Pek çok atasözünde olduğu gibi “Başı aşan su; ha bir karış olmuş, ha dört parmak” Kürt atasözü de aslında soyut manalıdır. Kürtçe konuşma kişinin bir riske girerken çok düşünmesi gerektiğine vurgu yapmaktadır. Zira bir tehlikenin azı da birdir çoğu da. Tıpkı bu atasözünde olduğu gibi; bir insan bir tehlike ile karşı karşıya kaldığında başına gelecekleri kestiremeyebilir. Kürtçe özlü sözler o yüzden sıkıntı hissettiği ya da risk gördüğü durumlarda geri çekilmeyi bilmelidir. Mesela bir araba çarpması olayının azı ya da çoğu yoktur. O anda oluşacak riskler hesaplanamaz ve yavaş çarpan bir araba dahi bir kişiyi öldürebilir. O nedenle insan ufak risklerden dahi kaçınmalı ve temkini elden bırakmamalıdır.
Ba ji tehtê çi dibe? – Yel kayadan ne götürür?

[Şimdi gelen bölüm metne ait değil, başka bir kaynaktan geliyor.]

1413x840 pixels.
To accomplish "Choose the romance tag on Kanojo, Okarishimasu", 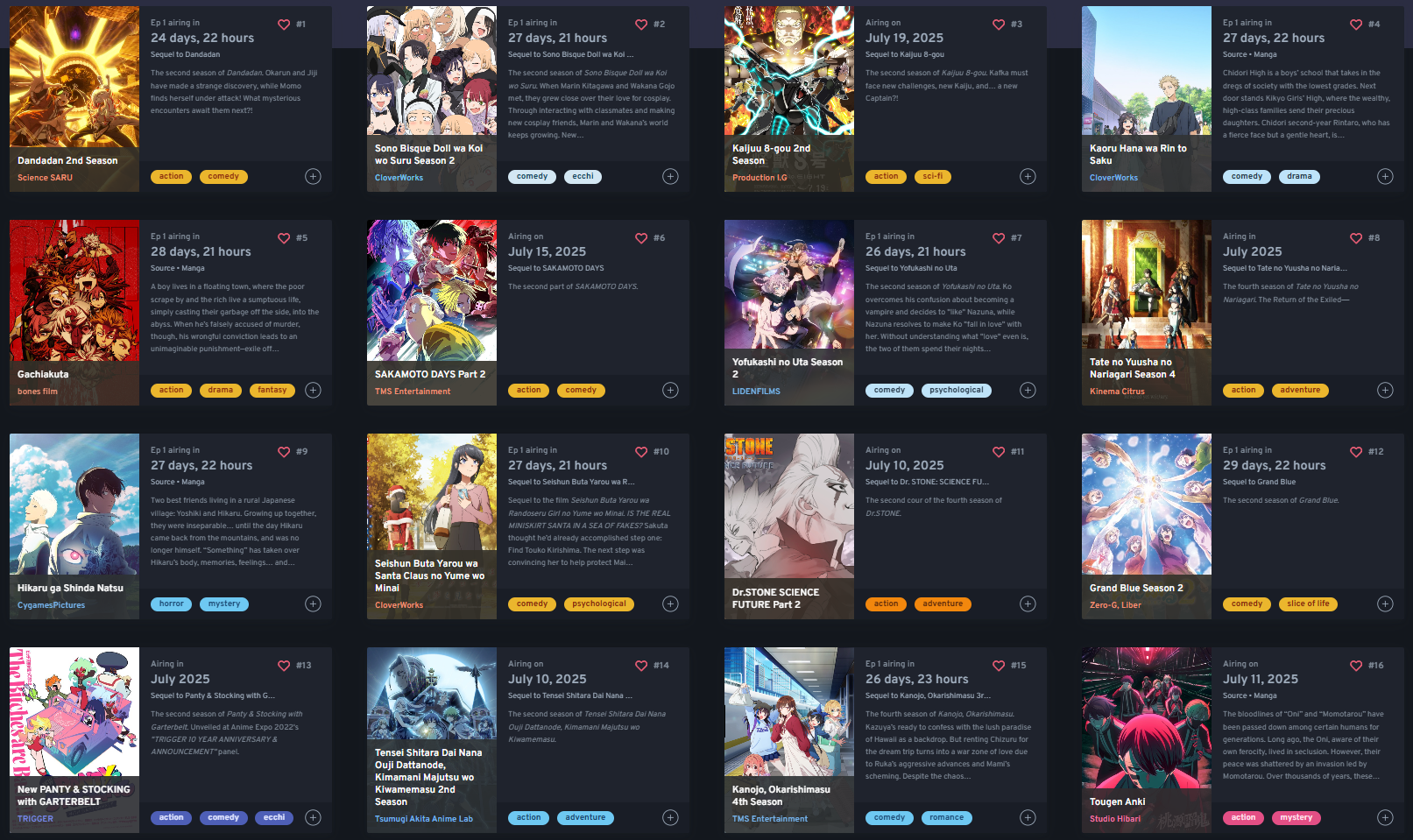I will 947,817.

Kürt deyimleri arasında dikkat çeken bir sözdür “Yel kayadan ne götürür.” Kürt atasözleri içerisinde de geçmektedir. Soyut ve somut manada olmak üzere iki farklı anlamda değerlendirilebilir. Söylendiği şekliyle, yani somut manası ile düşünürsek rüzgarın kaydan herhangi bir şey götüremeyeceği manasını çıkarabiliriz ki bu da doğrudur. Yel, yani rüzgar kayadan bir şey götüremez ya da koparamaz. Kayaya zarar veremez.

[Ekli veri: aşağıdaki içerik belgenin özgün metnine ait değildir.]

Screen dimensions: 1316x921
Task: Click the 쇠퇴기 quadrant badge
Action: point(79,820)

Güzel Kürt sözleri arasında yer alan “Yel kayadan ne götürür” tıpkı diğer atasözleri gibi aslında soyut anlamda söylenmiştir. Gotinên pêşiyan sağlam duran bir şey ya da bir kimse için şiddetli ve sıkıntılı zamanların bir anlam ifade etmediği anlatılmaktadır. Bir kişi ya da bir şey yeterince güçlü ise, o kişinin ya da o şeyin başına gelen musibet ne kadar büyük olursa olsun ona zarar veremez. Kişinin güçlü, dirayetli ve kararlı olması ile, ona gelen belalar ve sıkıntılar ona zarar veremez. Kürtçe aşk sözleri en fırtınalı zamanlar, kaya gibi dirayetli duran kişilerden bir şey koparamaz. Anlamlı Kürt sözleri arasında ter alan bu güzel atasözü de insanlar için adeta bir hayat dersi niteliğindedir ve akıldan çıkarılmaması gerekir.[1]